(Stored records)
##############################
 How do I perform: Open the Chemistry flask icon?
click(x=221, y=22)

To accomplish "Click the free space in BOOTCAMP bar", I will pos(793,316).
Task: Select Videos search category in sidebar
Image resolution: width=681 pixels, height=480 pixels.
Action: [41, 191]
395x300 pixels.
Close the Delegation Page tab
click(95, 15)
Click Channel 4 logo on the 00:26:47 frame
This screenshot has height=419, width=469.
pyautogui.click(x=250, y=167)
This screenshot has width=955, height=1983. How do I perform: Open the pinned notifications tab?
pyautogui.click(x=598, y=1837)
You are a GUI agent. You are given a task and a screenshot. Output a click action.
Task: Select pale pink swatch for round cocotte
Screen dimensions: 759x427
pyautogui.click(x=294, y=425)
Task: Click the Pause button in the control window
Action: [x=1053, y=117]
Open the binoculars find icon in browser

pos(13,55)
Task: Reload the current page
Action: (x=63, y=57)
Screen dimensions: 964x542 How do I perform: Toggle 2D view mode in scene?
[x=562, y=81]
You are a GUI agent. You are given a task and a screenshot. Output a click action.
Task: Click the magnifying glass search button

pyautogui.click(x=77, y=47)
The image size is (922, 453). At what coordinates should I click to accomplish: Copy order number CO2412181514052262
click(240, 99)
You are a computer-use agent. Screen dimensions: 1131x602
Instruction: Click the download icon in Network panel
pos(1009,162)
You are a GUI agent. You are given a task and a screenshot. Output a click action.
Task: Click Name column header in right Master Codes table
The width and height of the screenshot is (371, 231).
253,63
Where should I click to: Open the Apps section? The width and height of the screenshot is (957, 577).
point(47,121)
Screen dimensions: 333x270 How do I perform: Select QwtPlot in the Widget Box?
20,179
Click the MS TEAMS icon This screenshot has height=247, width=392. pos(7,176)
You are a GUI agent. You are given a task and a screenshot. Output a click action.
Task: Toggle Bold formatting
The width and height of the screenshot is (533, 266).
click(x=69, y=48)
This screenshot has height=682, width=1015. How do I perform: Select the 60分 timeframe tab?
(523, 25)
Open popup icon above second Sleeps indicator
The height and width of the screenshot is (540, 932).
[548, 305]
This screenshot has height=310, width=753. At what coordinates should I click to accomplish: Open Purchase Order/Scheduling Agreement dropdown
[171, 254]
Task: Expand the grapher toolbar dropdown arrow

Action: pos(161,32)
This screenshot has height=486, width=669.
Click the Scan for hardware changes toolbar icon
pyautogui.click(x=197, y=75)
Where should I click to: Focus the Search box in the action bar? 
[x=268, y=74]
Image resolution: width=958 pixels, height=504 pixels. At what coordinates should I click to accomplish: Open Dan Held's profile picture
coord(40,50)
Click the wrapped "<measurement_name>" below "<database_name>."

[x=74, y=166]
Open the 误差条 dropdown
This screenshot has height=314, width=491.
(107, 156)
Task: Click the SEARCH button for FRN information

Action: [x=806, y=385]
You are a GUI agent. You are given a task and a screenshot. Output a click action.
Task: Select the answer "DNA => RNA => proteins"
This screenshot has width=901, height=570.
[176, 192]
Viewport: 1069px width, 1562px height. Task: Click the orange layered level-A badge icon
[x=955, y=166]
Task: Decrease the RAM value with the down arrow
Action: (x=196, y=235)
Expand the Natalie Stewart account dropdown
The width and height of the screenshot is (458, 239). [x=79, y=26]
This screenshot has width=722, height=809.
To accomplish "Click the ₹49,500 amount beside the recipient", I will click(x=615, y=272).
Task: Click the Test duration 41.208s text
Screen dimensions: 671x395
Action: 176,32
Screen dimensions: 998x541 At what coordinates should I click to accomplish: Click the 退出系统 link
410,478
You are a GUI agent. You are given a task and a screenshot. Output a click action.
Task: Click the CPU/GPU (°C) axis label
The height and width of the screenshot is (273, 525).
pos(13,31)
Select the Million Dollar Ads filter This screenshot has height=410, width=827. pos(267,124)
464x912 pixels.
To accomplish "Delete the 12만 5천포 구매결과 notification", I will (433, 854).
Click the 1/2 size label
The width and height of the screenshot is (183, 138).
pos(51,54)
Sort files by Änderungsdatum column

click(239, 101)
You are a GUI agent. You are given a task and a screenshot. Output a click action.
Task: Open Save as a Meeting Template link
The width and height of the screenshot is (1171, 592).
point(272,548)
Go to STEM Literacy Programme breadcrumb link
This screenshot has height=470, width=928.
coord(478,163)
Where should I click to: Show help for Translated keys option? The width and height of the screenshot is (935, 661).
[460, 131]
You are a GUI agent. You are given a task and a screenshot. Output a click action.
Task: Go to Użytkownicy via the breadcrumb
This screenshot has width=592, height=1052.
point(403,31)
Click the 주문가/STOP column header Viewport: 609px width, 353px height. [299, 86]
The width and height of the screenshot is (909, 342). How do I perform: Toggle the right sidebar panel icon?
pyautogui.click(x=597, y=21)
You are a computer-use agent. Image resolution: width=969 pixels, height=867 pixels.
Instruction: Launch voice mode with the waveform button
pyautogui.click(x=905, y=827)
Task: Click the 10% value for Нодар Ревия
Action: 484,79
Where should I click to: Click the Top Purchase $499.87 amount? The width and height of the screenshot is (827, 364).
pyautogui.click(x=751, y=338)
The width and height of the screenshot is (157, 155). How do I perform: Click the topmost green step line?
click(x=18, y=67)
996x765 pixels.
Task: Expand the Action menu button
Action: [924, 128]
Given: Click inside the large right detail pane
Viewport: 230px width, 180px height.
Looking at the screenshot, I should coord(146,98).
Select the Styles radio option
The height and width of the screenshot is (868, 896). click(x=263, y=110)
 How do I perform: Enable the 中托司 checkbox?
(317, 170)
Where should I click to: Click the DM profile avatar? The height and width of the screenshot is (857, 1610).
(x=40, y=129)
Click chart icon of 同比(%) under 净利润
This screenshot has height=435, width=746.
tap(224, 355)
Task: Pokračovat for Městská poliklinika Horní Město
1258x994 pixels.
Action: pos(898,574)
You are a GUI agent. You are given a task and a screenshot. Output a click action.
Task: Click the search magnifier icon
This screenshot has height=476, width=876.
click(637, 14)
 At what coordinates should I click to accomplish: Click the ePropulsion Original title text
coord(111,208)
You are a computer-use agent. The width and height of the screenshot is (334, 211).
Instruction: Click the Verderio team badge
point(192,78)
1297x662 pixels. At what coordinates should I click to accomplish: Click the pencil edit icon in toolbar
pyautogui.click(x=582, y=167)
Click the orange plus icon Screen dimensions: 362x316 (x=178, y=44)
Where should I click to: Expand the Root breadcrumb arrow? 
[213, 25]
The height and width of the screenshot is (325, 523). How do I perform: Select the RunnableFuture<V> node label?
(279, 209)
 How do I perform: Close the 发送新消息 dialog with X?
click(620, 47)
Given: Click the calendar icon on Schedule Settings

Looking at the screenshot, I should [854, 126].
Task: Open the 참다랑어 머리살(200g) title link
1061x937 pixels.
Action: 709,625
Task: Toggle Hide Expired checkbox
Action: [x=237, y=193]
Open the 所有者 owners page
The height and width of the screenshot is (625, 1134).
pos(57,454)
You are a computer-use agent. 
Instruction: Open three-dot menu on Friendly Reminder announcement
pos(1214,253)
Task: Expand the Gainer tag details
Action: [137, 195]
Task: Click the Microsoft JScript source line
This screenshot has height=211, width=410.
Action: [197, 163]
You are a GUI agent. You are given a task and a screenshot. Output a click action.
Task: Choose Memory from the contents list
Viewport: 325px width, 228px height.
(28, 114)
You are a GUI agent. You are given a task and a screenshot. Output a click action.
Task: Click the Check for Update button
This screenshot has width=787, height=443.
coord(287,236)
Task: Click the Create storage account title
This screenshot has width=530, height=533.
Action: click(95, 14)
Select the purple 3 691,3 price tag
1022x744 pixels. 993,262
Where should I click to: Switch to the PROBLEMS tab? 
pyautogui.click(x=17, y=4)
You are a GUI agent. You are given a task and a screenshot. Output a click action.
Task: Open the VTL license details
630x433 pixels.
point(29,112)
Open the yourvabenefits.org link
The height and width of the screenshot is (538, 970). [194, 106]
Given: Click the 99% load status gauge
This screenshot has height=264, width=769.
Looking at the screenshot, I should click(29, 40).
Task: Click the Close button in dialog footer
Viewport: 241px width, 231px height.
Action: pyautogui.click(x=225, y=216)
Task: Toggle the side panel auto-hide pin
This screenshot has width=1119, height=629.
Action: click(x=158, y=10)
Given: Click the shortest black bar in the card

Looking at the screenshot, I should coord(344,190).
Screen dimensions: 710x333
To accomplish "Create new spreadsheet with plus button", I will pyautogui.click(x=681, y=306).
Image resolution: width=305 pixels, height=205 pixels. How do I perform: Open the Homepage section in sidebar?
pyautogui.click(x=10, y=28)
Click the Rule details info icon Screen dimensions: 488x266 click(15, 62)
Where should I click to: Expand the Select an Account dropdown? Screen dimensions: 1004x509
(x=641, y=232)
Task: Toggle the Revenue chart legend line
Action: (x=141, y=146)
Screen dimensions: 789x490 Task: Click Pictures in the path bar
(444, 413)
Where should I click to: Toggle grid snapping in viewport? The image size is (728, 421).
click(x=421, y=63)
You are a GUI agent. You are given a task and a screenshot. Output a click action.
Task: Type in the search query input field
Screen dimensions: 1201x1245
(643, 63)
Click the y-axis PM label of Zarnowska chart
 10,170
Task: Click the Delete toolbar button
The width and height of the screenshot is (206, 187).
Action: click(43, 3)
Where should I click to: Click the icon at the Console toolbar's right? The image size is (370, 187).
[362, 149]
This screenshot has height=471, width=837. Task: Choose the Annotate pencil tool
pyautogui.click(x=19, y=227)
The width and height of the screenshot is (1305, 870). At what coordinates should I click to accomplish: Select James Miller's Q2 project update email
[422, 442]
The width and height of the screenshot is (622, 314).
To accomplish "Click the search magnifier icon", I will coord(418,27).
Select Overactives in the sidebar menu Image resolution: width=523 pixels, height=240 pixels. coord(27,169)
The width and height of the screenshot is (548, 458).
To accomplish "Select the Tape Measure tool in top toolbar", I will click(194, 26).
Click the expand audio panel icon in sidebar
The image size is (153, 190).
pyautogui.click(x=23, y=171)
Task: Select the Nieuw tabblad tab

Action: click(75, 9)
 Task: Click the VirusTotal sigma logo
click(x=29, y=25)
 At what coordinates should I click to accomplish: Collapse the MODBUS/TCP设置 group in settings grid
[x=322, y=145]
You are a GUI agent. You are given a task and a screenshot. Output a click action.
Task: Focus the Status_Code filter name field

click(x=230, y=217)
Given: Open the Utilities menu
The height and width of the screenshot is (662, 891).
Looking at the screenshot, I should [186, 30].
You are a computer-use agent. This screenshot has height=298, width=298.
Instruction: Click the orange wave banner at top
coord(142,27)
##############################
▶ **Problem statement**
Exactly one number is the answer: how many lines of the entries contain the string "Create".

▶ **Task solution**
2